In 1802, Wordsworth married Mary Hutchinson, and they had five children. Wordsworth’s brother John drowned in a shipwreck in 1805, a tragedy that profoundly affected Wordsworth and resulted in “Elegiac Stanzas” in 1807. Two of his children died in 1812. Wordsworth also became estranged from his longtime friend Coleridge, although late in life they patched up their quarrel to some extent.

The first collected edition of Wordsworth’s poems appeared in 1815, assuring his reputation as a poet of national stature. In middle and later life, however, the quality of Wordsworth’s poetry declined. He also became a political and religious conservative, rejecting his earlier radicalism. In 1813, he accepted a government position as a Stamp Distributor (a collector of revenues).
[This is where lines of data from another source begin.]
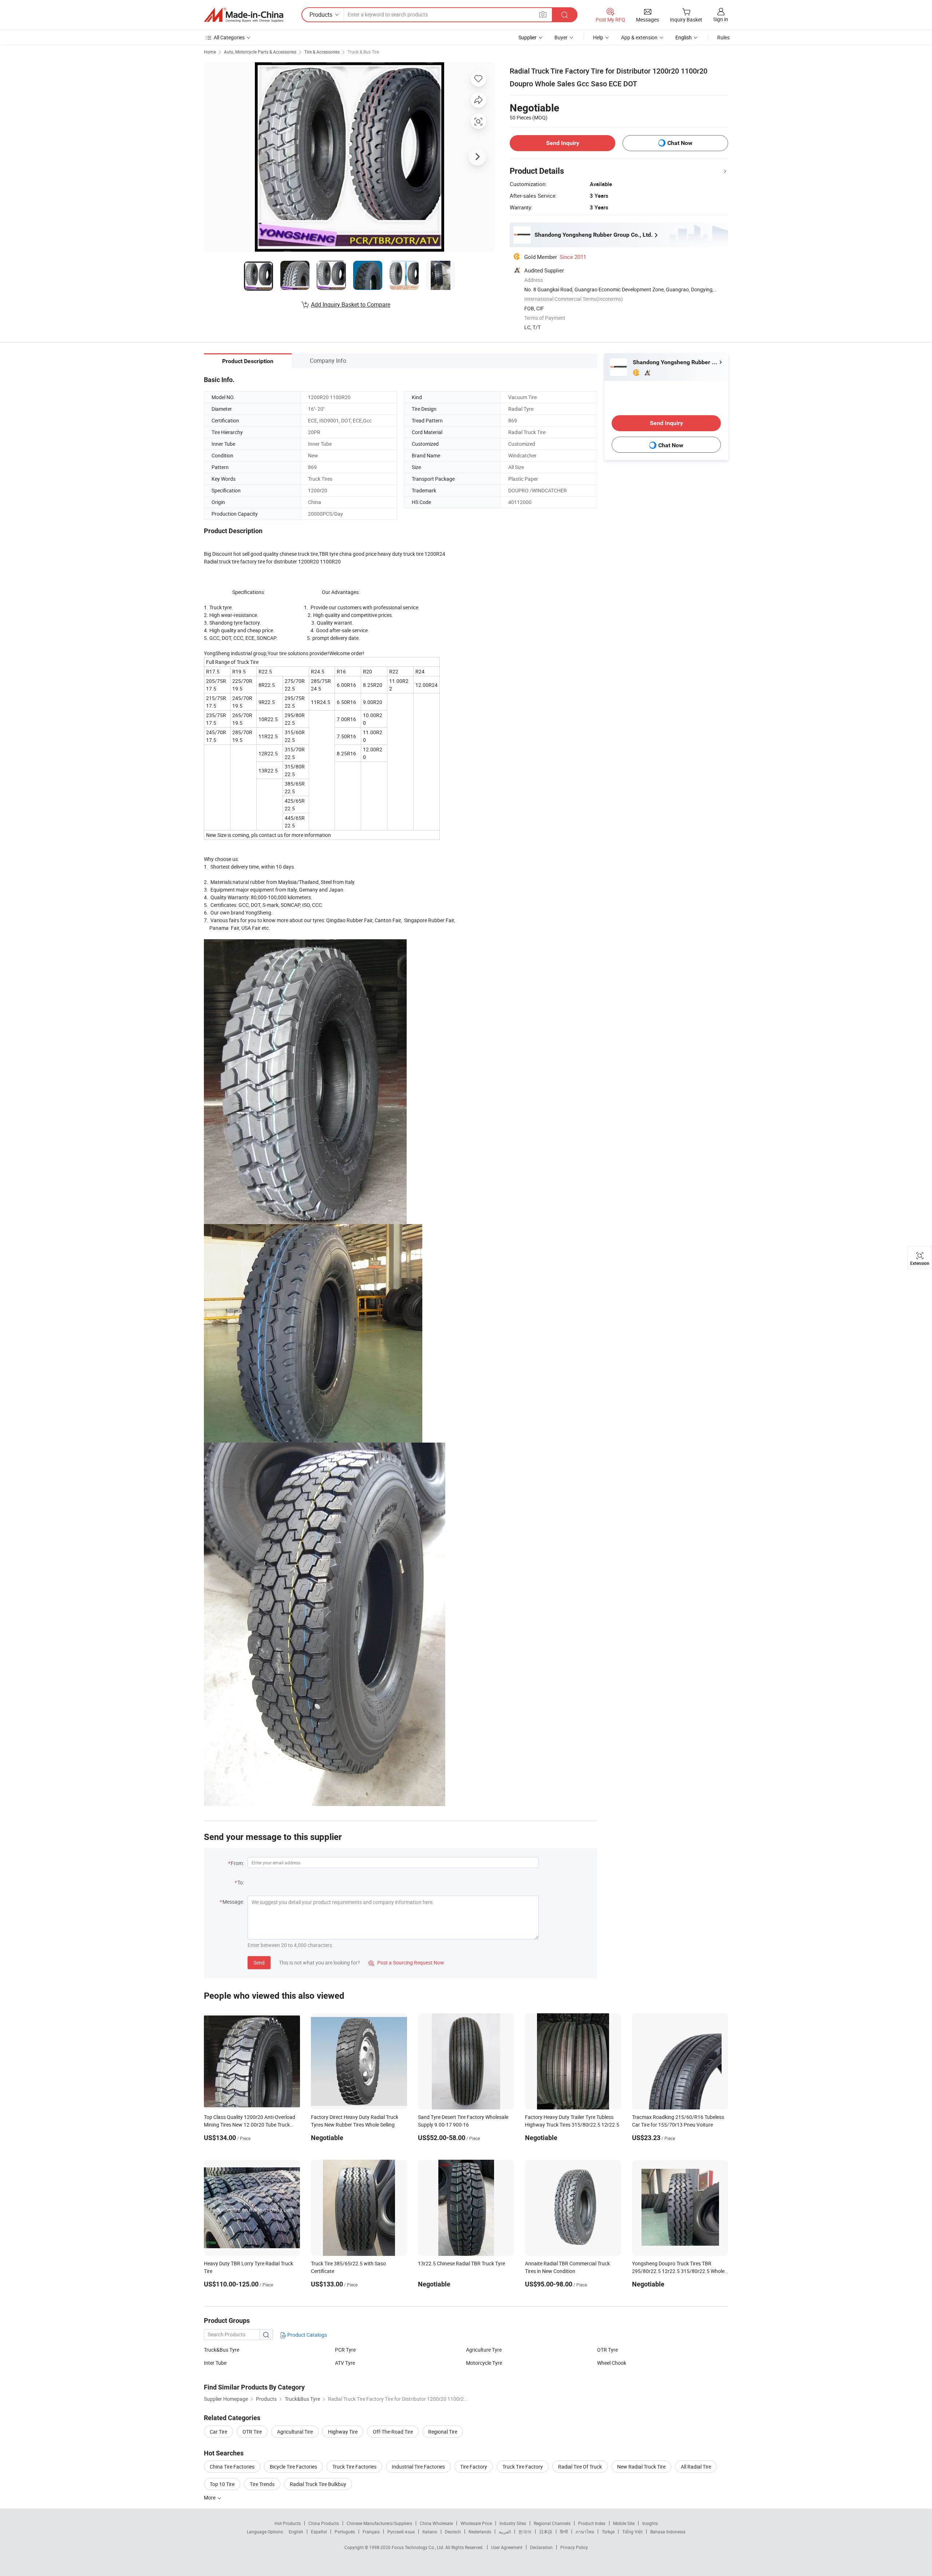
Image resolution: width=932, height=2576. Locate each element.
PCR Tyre (345, 2349)
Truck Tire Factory (522, 2466)
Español (319, 2531)
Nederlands (480, 2531)
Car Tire (218, 2431)
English (296, 2531)
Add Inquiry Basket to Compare (350, 304)
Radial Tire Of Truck (580, 2466)
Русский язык (401, 2531)
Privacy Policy (574, 2547)
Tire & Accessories (322, 52)
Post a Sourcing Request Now (406, 1962)
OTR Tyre (607, 2349)
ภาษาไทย (585, 2531)
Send (259, 1962)
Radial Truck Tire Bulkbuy (318, 2484)
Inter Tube (215, 2362)
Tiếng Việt (632, 2531)
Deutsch (453, 2531)
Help (598, 37)
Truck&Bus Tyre (221, 2349)
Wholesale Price (476, 2523)
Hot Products (288, 2523)
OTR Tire (252, 2431)
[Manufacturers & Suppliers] (243, 15)
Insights (650, 2523)
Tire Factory (473, 2466)
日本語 (545, 2531)
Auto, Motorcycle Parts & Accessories (260, 52)
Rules (723, 37)
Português (345, 2531)
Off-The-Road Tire (393, 2431)
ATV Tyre (345, 2362)
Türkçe (608, 2531)
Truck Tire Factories (354, 2466)
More (210, 2497)
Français (371, 2531)
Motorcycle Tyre (484, 2362)
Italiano (429, 2531)
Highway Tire (343, 2431)
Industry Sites (512, 2523)
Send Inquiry (562, 142)
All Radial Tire (696, 2466)
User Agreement (506, 2547)
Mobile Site (624, 2523)
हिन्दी (564, 2531)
Wordsworth was appointed Poet Laureate in 1843. He died on April 23, 1850, at the age of 80, at Rydal Mount, near Ambleside in the Lake District. The final version of The Prelude, which he spent his career revising, was published posthumously that year. It is considered to be his masterpiece.

Poem Text

My heart leaps up when I behold 

        A rainbow in the sky:

So was it when my life began; 

So is it now I am a man; 

So be it when I shall grow old, 

        Or let me die!

The Child is father of the Man;

And I could wish my days to be

Bound each to each by natural piety.

Wordsworth, William. “My Heart Leaps Up.” Poets.org, 1807.

Summary

The speaker’s subject is the rainbow and what it means to him. He feels a surge of joy whenever he sees this natural phenomenon—a reaction he has had since he was a very young child and that continues into adulthood. He earnestly hopes that he will still take delight in the rainbow in old age as well—so much so that he hopes he dies if the sight no longer fills him with the same awe. The speaker believes that a man’s childhood shapes the way he experiences life; he wishes that as his life unfolds, with each day chained to the previous, he will continue to revere nature.